- [Exercise instructions]
1. Repeat the GRCA order word for word from "Summary: The appellant" to "amended, section 17(1).".
2. Pick up the GRCA order after its last sentence and continue writing it.

* start Document *

Access to Information Orders

Decision Information

Summary:

The appellant sought records related to his properties dated between 1987 and 2012. The Grand River Conservation Authority located responsive records and provided the appellant with access to them. The appellant believes that additional responsive records exist. This order upholds the GRCA’s search for responsive records.

Decision Content

Information and Privacy Commissioner,
Ontario, Canada

IPC of Ontario logo

Commissaire à l’information et à la protection de la vie privée,
Ontario, Canada

ORDER MO-2915

Appeal MA12-456

Grand River Conservation Authority

July 18, 2013

Summary: The appellant sought records related to his properties dated between 1987 and 2012. The Grand River Conservation Authority located responsive records and provided the appellant with access to them. The appellant believes that additional responsive records exist. This order upholds the GRCA’s search for responsive records.

Statutes Considered: Municipal Freedom of Information and Protection of Privacy Act , R.S.O. 1990, c. M.56 , as amended, section 17(1).

OVERVIEW:

[1] The Grand River Conservation Authority (the GRCA) received a request under the Municipal Freedom of Information and Protection of Privacy Act  (MFIPPA  or the Act ) for access to the following information:

All records of my properties [named addresses]. All communications, all permits and applications, all information on [file] since 1987 [until] July 2012.

[2] The GRCA located responsive records and issued a decision, with a fee, to the requester granting partial access to the records. Access was denied to a portion of one page out of 235 pages of responsive records pursuant to the mandatory personal privacy exemption in section 14(1)  of the Act .

[3] After receiving the decision, the requester advised the GRCA that it was his belief that more records should exist and provided examples of such records.

[4] As a result, the GRCA conducted a further search and issued a supplementary decision granting partial access to an additional 78 pages. Access was denied to certain parts of the records pursuant to section 14(1)  of the Act .

[5] One week after issuing the supplementary decision, the GRCA issued a second supplementary decision granting partial access to an additional 229 pages found in its archived email records. In addition 51 responsive voice mail messages were discovered. The GRCA invited the requester to attend its offices to listen to the messages at his convenience.

[6] The requester (now the appellant) appealed the GRCA’s decision to deny access to the withheld portions of the records and raised his concern that more responsive records should exist.

[7] During mediation, the GRCA explained that, with the exception of the name of a resident that was concerned about the appellant’s property, the information withheld related to other individuals’ matters and did not relate to the request. In addition the withheld information contained the personal information of these individuals.

* end Document *
* start Material *

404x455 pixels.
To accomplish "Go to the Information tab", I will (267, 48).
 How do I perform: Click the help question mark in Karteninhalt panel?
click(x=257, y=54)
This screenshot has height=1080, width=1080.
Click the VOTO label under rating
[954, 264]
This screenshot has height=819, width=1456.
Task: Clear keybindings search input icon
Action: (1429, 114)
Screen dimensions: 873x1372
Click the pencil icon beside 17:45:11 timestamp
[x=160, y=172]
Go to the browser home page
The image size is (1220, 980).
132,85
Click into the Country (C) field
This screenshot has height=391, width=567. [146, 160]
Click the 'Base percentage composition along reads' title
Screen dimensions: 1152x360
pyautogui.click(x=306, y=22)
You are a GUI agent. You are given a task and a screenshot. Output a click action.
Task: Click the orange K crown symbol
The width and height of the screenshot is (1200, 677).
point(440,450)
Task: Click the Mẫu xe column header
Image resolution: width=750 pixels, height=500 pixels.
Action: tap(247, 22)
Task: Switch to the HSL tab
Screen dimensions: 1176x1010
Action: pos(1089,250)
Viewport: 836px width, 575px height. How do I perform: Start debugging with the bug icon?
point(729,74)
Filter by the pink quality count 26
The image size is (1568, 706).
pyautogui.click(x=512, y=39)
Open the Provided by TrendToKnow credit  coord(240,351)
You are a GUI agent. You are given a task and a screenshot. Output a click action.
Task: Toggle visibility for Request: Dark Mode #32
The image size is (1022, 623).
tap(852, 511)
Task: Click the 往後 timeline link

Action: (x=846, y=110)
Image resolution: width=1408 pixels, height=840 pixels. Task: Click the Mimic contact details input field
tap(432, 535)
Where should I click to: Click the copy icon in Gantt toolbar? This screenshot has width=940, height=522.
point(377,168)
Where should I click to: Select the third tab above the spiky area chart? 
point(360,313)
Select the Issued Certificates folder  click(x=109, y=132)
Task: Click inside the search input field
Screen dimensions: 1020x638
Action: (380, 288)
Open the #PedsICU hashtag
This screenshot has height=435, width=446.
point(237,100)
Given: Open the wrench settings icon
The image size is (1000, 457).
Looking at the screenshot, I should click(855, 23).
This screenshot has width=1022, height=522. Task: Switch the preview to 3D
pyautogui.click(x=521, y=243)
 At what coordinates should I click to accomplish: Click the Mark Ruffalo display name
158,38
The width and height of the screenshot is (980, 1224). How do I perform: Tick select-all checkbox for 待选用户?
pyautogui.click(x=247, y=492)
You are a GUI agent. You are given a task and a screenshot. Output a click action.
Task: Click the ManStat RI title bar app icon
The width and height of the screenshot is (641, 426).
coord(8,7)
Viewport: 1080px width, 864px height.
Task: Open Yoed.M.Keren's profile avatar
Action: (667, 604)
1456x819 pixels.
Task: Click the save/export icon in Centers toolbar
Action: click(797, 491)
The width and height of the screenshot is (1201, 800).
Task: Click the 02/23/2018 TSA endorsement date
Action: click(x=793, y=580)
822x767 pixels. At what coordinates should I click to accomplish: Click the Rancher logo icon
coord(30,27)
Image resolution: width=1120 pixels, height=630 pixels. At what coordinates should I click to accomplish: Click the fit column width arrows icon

* end Material *

- [Task-by-task results]
1.
Summary: The appellant sought records related to his properties dated between 1987 and 2012. The Grand River Conservation Authority located responsive records and provided the appellant with access to them. The appellant believes that additional responsive records exist. This order upholds the GRCA’s search for responsive records.

Statutes Considered: Municipal Freedom of Information and Protection of Privacy Act , R.S.O. 1990, c. M.56 , as amended, section 17(1).

2.
[8] During mediation, the appellant confirmed that he was not interested in pursuing access to the portions of the records the GRCA claimed were subject to the section 14(1) exemption but that he continues to believe that additional responsive records should exist. Specifically, the appellant indicated that in February, 2011, three named employees of the GRCA attended his property. The appellant, therefore, believes that the GRCA should have a copy of a particular survey that he asserts was conducted that day.

[9] In addition, the appellant advised the mediator that he believes that records should exist of a GRCA Board Meeting decision where it was decided that existing permits for the appellant’s property would be grandfathered or continued.

[10] The mediator discussed the appellant’s concerns with the GRCA. The GRCA indicated that it had provided the appellant with all the documents relating to the wetland on his property, including a survey and a memo that outlined that the wetland was originally flagged as a natural wetland and subsequently identified as an anthropogenic wetland.

[11] With regard to the grandfathered permits, the GRCA indicated that it had conducted a further search for these records and in addition to the records already provided, the minutes for several meetings and a report were located. The GRCA sent these records to the appellant. The GRCA maintained that it did not have any records that include information about the appellant’s permits being grandfathered.

[12] The appellant did not accept the GRCA’s position that these additional records do not exist. As a result, the file was transferred to the adjudication stage of the appeals process where an adjudicator conducts an inquiry. I sent a Notice of Inquiry to the GRCA and the appellant scheduling an oral inquiry on May 14, 2013 into the issue as to whether the GRCA had conducted a reasonable search for responsive records under section 17(1)  of the Act .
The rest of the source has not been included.